Evidence-Based Approaches
Self-Care & Lifestyle
Simple changes can help you identify patterns and reduce symptom triggers.
- Symptom Diary: Track when symptoms occur, what they feel like, and any triggers (sex, periods, stress, products).
- Avoid Irritants: Stop using scented soaps, wipes, bubble baths, and douches. Wash with plain warm water only.
- Wear Breathable Clothing: Cotton underwear and loose trousers reduce moisture and heat, which can encourage thrush.
- Lubrication: If dryness is present, use a high-quality, pH-balanced lubricant during intimacy.
Medical & Specialist Options
Clinical management depends on accurate diagnosis and may involve swabs, pH testing, or specialist vulval examination.
- For Recurrent Thrush: Long-term antifungal treatment (oral or topical), screening for diabetes, and possibly maintenance therapy to prevent relapse.
- For Recurrent BV: Antibiotic courses (metronidazole or clindamycin), sometimes followed by vaginal acidifying gels or probiotics. Consider sexual health screening if applicable.
- For Pain Conditions: Topical oestrogen for GSM, pelvic floor physiotherapy for muscle tension, or specialist pain management for vulvodynia.
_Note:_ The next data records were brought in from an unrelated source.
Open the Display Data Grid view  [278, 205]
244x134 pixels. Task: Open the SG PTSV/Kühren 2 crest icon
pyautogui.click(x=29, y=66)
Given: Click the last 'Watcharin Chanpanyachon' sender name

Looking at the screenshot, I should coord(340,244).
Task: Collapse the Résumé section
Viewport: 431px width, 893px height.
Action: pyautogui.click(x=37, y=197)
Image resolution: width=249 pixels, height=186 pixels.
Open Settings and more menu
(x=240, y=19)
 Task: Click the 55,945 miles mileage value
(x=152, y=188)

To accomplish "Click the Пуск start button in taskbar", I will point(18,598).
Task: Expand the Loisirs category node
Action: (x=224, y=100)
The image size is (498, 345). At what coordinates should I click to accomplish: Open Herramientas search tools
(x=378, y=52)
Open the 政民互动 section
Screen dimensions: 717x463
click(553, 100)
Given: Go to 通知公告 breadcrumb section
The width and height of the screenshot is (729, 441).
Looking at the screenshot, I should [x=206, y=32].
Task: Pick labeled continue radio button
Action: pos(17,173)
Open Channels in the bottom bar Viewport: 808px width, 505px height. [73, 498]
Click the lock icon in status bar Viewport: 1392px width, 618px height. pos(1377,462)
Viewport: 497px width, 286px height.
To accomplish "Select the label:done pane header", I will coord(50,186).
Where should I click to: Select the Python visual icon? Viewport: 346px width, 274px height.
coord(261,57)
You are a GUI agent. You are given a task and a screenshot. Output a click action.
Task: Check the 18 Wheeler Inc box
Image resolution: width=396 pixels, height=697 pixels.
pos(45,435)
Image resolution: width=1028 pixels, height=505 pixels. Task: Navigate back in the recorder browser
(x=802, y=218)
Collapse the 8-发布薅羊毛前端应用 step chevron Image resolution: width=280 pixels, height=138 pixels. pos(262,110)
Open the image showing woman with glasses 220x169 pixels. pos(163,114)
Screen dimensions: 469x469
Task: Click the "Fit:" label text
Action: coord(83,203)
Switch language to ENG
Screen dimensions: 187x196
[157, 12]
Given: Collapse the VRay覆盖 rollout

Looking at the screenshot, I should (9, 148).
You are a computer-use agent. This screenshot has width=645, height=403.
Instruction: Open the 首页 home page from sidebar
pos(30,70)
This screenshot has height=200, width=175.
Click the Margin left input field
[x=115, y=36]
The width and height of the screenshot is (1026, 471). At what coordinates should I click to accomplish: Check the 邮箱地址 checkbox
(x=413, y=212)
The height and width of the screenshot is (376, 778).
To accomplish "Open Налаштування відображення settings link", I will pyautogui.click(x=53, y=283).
If you are unsure which pathway is right for you, you can read common questions about diagnosis and treatment. Many women also choose to book a consultation for personalised assessment and care planning.
C. Red Flags (When to see a GP)
Seek urgent medical review if you experience severe pelvic pain, fever, heavy or offensive discharge, unexplained bleeding, or if symptoms do not improve after treatment. Persistent pain or recurrent infections despite multiple treatments warrant specialist referral.
External Resources:
Educational only. Results vary. Not a cure.
Clinical Diagnostic: If standard treatment fails, you may be treating the wrong condition. "Recurrent Thrush" is often Cytolytic Vaginosis (an overgrowth of good bacteria), while "Recurrent BV" often hides behind a protective Biofilm. Using a simple pH test strip at home can help differentiate them.
Additional Clinical Diagnostics
If you have "thrush" symptoms (itching, white discharge) but anti-fungal creams burn or don't work, you may have Cytolytic Vaginosis.
Is it Thrush or CV?
- The Cause: CV is an overgrowth of Lactobacilli (the "good" bacteria). They produce too much acid, which burns the vaginal lining.
- The Clue: Symptoms typically worsen in the Luteal Phase (the week before your period) and improve during menstruation (because blood increases pH).
- The Treatment Flip: Thrush needs anti-fungals. CV needs Alkalising (e.g., Baking Soda sitz baths) to lower the acid levels. Using Canesten on CV will often make the pain worse.
Bacterial Vaginosis (BV) has a recurrence rate of over 50%. This is rarely due to hygiene; it is a survival mechanism of the bacteria.
- The Slime City: Gardnerella vaginalis creates a sticky protective mesh called a Biofilm. This shield adheres to the vaginal wall.
- Antibiotic Failure: Standard antibiotics kill the free-floating bacteria (resolving symptoms temporarily) but often fail to penetrate the biofilm nest. The bacteria then re-emerge weeks later.
You can buy vaginal pH test strips at most pharmacies. The number on the strip is a powerful diagnostic clue.
The pH Decoder
- pH 3.5 – 4.5 (Normal/Acidic): If you have itching with a normal pH, it is likely Thrush (Candida) or a skin condition like Eczema.
- pH < 3.5 (Very Acidic): This strongly suggests Cytolytic Vaginosis (Acid Overgrowth).
- pH > 4.5 (Alkaline): This indicates Bacterial Vaginosis (BV) or Trichomoniasis. BV bacteria cannot survive in an acidic environment, so a high pH is the key sign.
MYTH: "White patches mean it's definitely thrush."
REALITY: Persistent white patches that itch but don't rub off can be a sign of Lichen Sclerosus, a chronic skin condition. If you see a "figure-of-8" pattern of whiteness around the vulva and anus, or experience skin splitting (fissures), you need a dermatologist, not thrush cream.